When [the two witnesses] have finished their testimony, the beast that comes up from the bottomless pit will make war on them and conquer them and kill them, and their dead bodies will lie in the street of the great city that is spiritually called Sodom and Egypt, where also their Lord was crucified (Revelation 11:7-8). Jerusalem was literally the city where Jesus was crucified. Here it is said to be spiritually like Babylon, the city previously called great, as well as Sodom and Egypt. With the crucifixion of Jesus in Jerusalem, it became the great city and sum of all rebellion against Yahweh.

This Olympian nature of Jerusalem had always been a part of its nature. Jesus had no illusions about it. “‘Yet today, tomorrow, and the next day I must be on my way, because it is impossible for a prophet to be killed outside of Jerusalem.’ Jerusalem, Jerusalem, the city that kills the prophets and stones those who are sent to it!” (Luke 13:33-34). Even Jerusalem, like all other cities, served the gods as a focal point for their destructive work and happily murdered witnesses to the one true god who disturbed its tranquil devotion to them.

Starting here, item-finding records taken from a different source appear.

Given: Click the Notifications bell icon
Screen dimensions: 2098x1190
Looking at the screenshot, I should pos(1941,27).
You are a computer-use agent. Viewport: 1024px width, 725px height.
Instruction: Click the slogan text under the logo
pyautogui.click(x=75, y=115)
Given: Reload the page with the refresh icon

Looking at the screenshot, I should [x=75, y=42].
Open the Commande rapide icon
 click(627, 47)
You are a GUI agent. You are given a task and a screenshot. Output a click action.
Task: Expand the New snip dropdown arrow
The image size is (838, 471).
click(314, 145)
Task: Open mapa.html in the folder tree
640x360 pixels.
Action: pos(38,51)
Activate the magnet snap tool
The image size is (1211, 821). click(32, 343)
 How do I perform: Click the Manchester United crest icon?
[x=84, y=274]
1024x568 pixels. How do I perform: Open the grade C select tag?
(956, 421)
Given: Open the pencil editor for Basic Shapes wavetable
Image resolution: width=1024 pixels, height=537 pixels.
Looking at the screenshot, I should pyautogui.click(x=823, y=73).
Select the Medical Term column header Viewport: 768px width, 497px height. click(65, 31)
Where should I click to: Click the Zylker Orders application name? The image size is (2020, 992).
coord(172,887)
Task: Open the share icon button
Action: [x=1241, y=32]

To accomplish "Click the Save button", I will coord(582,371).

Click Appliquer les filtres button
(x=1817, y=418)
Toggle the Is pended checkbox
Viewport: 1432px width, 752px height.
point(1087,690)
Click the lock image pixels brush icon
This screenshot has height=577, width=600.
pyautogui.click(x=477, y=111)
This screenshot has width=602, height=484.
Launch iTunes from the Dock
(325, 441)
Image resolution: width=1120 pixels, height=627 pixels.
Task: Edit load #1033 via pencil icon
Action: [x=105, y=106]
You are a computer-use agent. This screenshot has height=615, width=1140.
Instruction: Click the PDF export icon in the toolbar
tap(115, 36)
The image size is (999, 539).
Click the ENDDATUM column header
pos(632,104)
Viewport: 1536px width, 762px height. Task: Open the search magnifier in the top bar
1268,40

“Jerusalem, Jerusalem…How often have I desired to gather your children together as a hen gathers her brood under her wings, and you were not willing!” (Luke 13:34-35). Again: As he came near and saw the city, [Jesus] wept over it, saying, “If you, even you, had only recognized on this day the things that make for peace! But now they are hidden from your eyes. Indeed, the days will come upon you when your enemies…will not leave within you one stone upon another; because you did not recognize the time of your visitation from God” (Luke 19:41-44). No, Jerusalem wanted to keep all its children away from Jesus. Even though its inhabitants imagined themselves devoted to the true god, they did not recognize him when he came to them in person.

“Jerusalem, Jerusalem…See, your house is left to you, desolate. For I tell you, you will not see me again until you say, ‘Blessed is the one who comes in the name of the Lord’” (Matthew 23:37-39). Jerusalem has been materially devastated many times during its long mediocre history. The virulent contradictions of its various religious groups remind us that its spiritual devastation remains to this day.

“When you see Jerusalem surrounded by armies, then know that its desolation has come near. Then those in Judea must flee to the mountains, and those inside the city must leave it, and those in the country must not enter it; for these are the days of vengeance, as a fulfillment of all that is written” (Luke 21:20-22). To live as faithful witnesses to Jesus, we must always flee the city; that is, we must always abandon the Olympian worldview which all cities embody. To live as Christians, we must also occasionally abandon the cities themselves if we are to avoid being destroyed along with them. Perhaps this a word of truth which Jesus seeks to speak with us through Luke today.

(Today we continued our reflections on Jacques Ellul’s The Meaning of the City [Eerdmans, pp. 135-147]. Today’s biblical quotes come from the New Revised Standard Version.)